Why "Running with Bunions"?

Monday, May 28, 2018

Sensory Saturday: Niggling Systems to Balance

In the beginning, twice a month - because that's all the time we had - there was Sensory Saturday.

We stood barefoot on damp earth in drizzling rain, watched and listened as cars zipped by. We climbed trees and stomped in puddles. Waded into murky lake water, our bare feet slurping the gooey clay. We immersed fingers in tubs of balls and poms, plates of jelly, baskets of squeezable things. Listened to birds, wiggled toes in wet grass. Enjoyed bubbles, beans, colored rice, shaving cream, play-doh, water balloons, beads, bells, dirt, mud, bowls of wet stuff. We added scent, varied sound and color, incorporated light and motion, modified textures.

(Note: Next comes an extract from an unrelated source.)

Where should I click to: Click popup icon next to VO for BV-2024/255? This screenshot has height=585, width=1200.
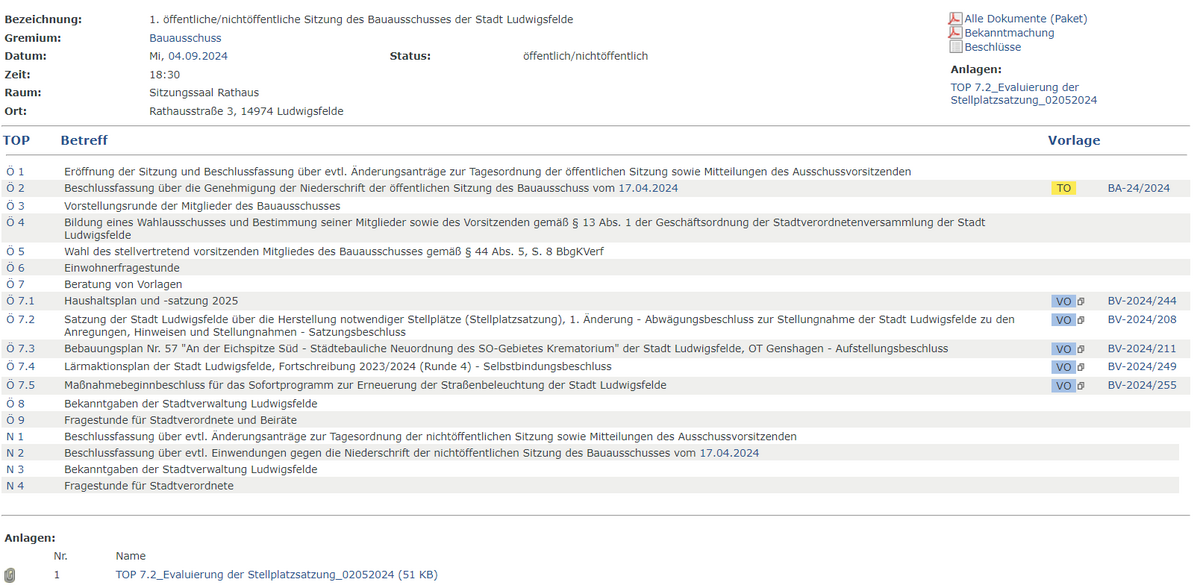pos(1081,386)
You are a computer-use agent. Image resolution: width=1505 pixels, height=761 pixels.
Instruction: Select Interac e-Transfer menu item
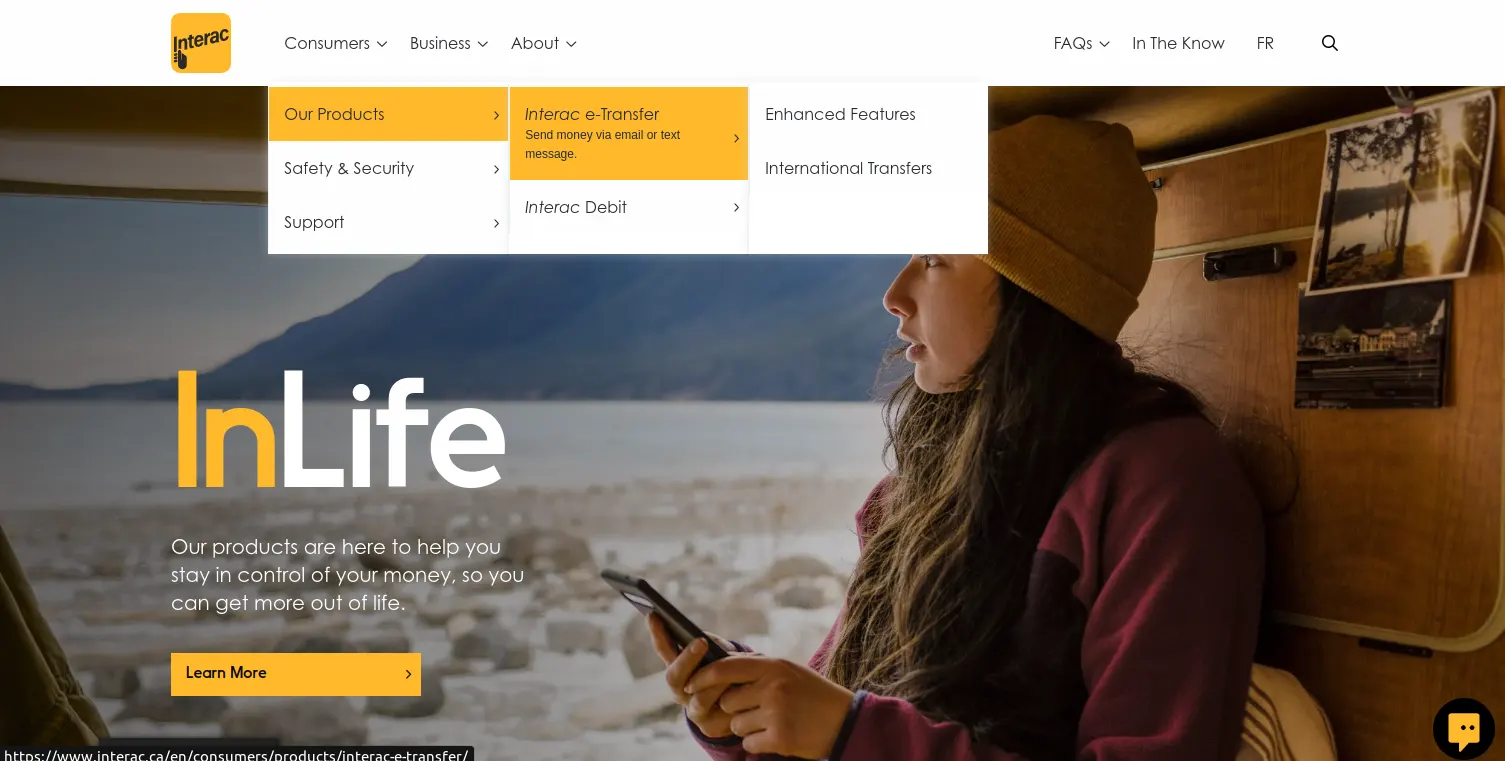click(x=629, y=133)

Why? Exposure to lead in the early years alters the function of a child’s developing brain. Social and educational deprivation, limited life experience and nutritional deficiencies inhibit her mental and physical maturity and influences his future performance in school.

And sometimes? All of this together? Impairs an individual’s ability to process sensory input.

Sensory Processing Disorder (SPD) is a brain condition that affects the brain’s ability to perceive and respond to sensory information causing…(hypersensitivity) to surrounding environments.

There are 8 sensory systems that may be affected when the brain and body misconnect:
  • Visual (sight)
  • Auditory (hearing)
  • Tactile (touch)
  • Olfactory (smell)
  • Gustatory (taste)
  • Vestibular (part of the vestibulum in the inner ear, involves the ability to coordinate movement with balance)
  • Proprioception (ability to track the body’s position in space; recognize stimuli and respond by appropriately contracting muscles and joints)
  • Interoception (ability to sense hunger, thirst, heartbeat, need to eliminate, etc.)
The causes of SPD are not yet fully understood, although some form of the disorder usually exists where there is autism or learning differences like ADD/ADHD. Sensory deprivation, especially when it occurs in the early years, may be another factor.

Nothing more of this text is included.